Les salons de manucure vietnamiens pullulent à Bruxelles: derrière les ongles à 25 euros, un complexe réseau de traite des êtres humains (enquête)
Depuis 2018, les salons de manucure se multiplient à Bruxelles, tenus par des Vietnamiens. Les prix imbattables qui y sont pratiqués ont fini par attirer l’attention des autorités: derrière les vitrines se cachent un complexe réseau de traite des êtres humains, mêlant immigration, religion et loi du silence. Enquête.
Deux ou trois coups sur la vitre, quelques mots approximatifs, un sourire toujours accueillant: moins d’une minute suffit pour être abordé dans les boutiques de la Galerie du Centre, à deux pas de la Grand-Place. Une vingtaine de salons de manucure s’y succèdent. Derrière les vitrines, les employés qui scrutent les couloirs à l’affût du moindre client sont tous d’origine vietnamienne.

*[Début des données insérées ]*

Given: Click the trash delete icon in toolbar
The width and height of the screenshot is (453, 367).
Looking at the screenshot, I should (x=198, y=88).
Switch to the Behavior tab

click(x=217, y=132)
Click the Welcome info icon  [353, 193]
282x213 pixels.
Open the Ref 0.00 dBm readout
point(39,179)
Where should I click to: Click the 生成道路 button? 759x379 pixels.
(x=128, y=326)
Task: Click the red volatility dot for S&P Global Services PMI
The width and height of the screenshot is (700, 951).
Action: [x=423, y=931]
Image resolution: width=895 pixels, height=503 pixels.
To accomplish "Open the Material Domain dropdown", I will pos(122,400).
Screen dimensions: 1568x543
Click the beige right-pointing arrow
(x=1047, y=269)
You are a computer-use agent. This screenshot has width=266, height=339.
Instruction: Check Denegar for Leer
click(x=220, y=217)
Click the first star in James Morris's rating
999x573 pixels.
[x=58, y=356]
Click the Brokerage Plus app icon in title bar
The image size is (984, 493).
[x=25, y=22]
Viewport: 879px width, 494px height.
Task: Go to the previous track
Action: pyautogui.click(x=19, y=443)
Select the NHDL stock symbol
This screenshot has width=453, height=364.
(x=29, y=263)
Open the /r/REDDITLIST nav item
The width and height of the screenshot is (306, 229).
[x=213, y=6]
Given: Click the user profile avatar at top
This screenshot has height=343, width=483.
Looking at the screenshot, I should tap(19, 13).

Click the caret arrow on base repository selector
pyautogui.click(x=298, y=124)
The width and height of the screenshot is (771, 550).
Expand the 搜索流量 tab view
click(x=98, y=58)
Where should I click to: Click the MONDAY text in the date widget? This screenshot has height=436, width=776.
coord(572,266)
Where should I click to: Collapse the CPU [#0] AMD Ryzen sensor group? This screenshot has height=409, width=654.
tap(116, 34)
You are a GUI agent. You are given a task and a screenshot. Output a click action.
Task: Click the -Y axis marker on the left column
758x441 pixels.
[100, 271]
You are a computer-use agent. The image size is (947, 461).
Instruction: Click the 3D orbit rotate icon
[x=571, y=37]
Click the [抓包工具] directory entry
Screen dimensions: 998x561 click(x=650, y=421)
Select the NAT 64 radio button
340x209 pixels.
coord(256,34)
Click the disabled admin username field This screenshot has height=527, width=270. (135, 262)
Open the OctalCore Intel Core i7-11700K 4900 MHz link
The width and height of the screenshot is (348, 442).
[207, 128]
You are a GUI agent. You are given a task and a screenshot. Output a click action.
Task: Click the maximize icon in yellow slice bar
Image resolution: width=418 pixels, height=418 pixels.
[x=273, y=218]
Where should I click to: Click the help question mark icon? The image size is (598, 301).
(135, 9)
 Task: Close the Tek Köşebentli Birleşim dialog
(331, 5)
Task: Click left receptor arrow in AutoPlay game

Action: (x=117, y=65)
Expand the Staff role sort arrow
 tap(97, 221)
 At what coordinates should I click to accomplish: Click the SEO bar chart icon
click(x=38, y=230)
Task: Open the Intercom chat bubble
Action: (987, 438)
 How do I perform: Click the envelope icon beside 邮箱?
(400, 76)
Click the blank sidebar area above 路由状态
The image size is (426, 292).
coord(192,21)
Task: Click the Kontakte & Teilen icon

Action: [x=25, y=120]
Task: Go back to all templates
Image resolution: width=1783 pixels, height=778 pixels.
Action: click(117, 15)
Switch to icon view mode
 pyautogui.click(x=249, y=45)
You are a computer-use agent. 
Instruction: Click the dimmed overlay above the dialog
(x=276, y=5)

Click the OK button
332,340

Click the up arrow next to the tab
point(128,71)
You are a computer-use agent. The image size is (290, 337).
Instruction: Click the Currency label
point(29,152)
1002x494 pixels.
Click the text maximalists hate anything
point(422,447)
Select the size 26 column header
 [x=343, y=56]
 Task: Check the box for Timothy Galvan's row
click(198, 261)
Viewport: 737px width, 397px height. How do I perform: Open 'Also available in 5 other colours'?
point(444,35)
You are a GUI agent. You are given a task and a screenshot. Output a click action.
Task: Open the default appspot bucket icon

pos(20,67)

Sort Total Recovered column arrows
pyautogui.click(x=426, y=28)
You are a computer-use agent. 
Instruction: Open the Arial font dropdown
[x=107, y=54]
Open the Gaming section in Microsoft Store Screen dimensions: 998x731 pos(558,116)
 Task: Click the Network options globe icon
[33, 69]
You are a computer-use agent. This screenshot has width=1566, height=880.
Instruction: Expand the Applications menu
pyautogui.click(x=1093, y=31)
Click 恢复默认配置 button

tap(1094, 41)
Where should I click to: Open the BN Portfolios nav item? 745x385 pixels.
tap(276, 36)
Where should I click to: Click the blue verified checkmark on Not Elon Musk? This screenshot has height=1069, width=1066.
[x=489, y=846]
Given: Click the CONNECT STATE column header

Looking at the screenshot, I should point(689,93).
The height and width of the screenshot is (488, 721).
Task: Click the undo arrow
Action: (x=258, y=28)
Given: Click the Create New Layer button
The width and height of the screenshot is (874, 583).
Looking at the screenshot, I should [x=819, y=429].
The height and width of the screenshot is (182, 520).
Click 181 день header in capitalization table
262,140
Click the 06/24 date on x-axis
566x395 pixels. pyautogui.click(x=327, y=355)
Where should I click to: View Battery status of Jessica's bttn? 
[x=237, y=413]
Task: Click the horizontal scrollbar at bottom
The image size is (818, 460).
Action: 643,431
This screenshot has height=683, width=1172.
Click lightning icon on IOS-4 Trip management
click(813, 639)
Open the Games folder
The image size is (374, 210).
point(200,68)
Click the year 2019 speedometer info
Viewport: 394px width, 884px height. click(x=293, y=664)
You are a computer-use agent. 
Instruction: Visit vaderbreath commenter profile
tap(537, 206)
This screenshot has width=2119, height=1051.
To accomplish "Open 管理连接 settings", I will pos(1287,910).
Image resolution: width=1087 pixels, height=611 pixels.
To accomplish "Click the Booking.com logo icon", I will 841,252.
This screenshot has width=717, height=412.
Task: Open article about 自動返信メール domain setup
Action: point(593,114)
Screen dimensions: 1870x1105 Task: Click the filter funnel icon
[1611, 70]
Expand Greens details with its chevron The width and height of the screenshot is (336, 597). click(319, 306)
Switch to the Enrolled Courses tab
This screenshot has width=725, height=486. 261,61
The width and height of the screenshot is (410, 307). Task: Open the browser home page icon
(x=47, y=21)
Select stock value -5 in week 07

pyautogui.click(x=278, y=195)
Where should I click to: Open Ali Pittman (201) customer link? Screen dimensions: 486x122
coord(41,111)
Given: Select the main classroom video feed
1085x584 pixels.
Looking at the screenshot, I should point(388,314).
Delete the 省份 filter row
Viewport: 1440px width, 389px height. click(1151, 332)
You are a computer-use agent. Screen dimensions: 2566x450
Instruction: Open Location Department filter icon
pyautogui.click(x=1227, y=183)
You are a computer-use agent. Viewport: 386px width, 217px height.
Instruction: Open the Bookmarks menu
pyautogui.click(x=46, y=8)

Prix imbattables, service à la chaîne, hygiène relative… Depuis 2018, les salons de manucure vietnamiens se multiplient dans plusieurs endroits de Bruxelles: galeries d’Ixelles, galerie Matonge, Galerie Agora… Depuis sept ans, cette prolifération soudaine interroge les autorités, à tel point qu’un réseau de collaboration inédit a vu le jour, réunissant la Police judiciaire fédérale (PJF) et sa deuxième division de recherche (DR2), l’Office national de sécurité sociale (ONSS), l’auditorat du travail, la magistrature et plusieurs associations de lutte contre la traite des êtres humains. Observations, contrôles, perquisitions et arrestations ont permis, peu à peu, d’assembler les pièces de ce puzzle de visages, de noms et d’adresses. Un schéma relationnel complexe.
Le vrai coût d’une manucure à petit prix
Bruno Devillé, l’un des inspecteurs chargés de la lutte contre la traite des êtres humains, a supervisé de nombreuses inspections dans les salons de la Galerie du Centre. Les premiers coups de sonde ont révélé que les membres du personnel étaient des travailleurs clandestins, en séjour illégal en Belgique. Au fil du temps, les autorités ont assimilé leur manière de procéder. Mais, pour les services d’inspection, «il ne faut pas stigmatiser toute la communauté. Certains décident de faire le boulot de manière plus ou moins légale.»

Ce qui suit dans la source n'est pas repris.